IFRで飛行する際に必ず理解しておかなければならない重要な概念が「最低高度」です。中でもMEA(Minimum Enroute Altitude)、MOCA(Minimum Obstruction Clearance Altitude)、MRA(Minimum Reception Altitude)は、安全な飛行を確保するための基本的な高度制限です。
特にIMC状態では地形が見えないため安全に飛行するためにそのルートを通るための最低高度が定められています。
MEA(Minimum Enroute Altitude)最低経路高度
MEA最低経路高度とは、航空路の2地点間におけるIFR航空機が飛行できる最低高度のことです。航空保安無線施設からの電波の到達距離や障害物からの距離によって算出されます。
これが一番基本の高度
MEAは、航空路を飛行するときの基本となる最低高度です。「この航空路を飛ぶなら、最低でもこの高度以上を維持してね」という高度のことです。
MEAで保証されること
MEA以上の高度で飛べば、次の3つが保証されます:
- 航法信号がちゃんと受信できる
VORやVORTACの電波がしっかり届く高度 - 障害物にぶつからない
山や建物から十分な間隔(通常2,000ft)が確保されている - ATCと通信できる
管制との無線交信が可能な高度
つまり、MEAを守っていれば航法も通信も障害物回避も全部OKということです。
MEAは以下で説明するMOCA、MRA以上の高度で設定されます。
MOCA(Minimum Obstacle Clearance Altitude)最低障害物回避高度
MOCAとは、航空路上で障害物回避のみを保証する最低高度のことです。
障害物だけを避ける高度
MOCAは、「障害物にさえぶつからなければいい」という最低ラインの高度です。MEAと違って、航法信号の受信は保証されません。
MOCAの設定ルール
飛行方式設定基準では:
MOCA = 航空路から5nm以内の一番高い障害物 + 2,000ft
要するに、「この高度なら障害物には当たらない」という高度です。
いつ使うの?
MOCAは緊急時専用と考えてください:
使う場面の例:
- MEAで飛んでいたら着氷してきた → 低い高度に逃げたい
- 与圧系統が故障した → 降下しないと危険
MRA(Minimum Reception Altitude)最低受信高度
航空路上の交差点を確認するために無線信号を良好に受信できる最低高度のことです。

VOR AからVOR BまでのV100を飛行する際にはMEAである10000ftを飛行すれば良いです。しかし交差点であるLINDAを確認するためにはVOR Cからの電波が必要です。

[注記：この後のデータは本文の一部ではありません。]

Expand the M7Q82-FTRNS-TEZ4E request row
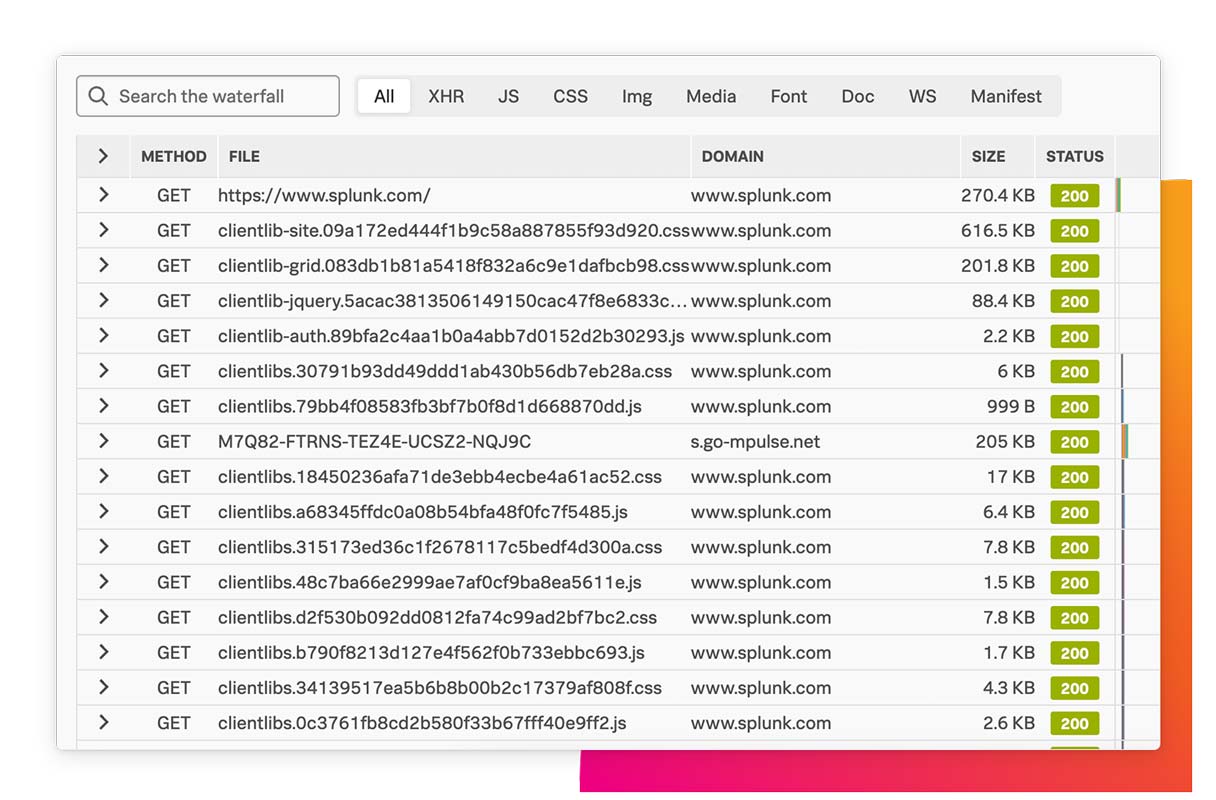The image size is (1216, 800). point(103,441)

VOR Cからの電波を受信するには途中に山があるため15000ftまで上昇しなくてはならないです。
→これがMRAです。
今時DMEがあるからVOR Aからの距離でLINDAがどこかわかるじゃんって思う方もいると思います。
古い航空機にはDMEがなかったりするために存在しています。またDMEが故障したりした時の冗長性としての役割もあります。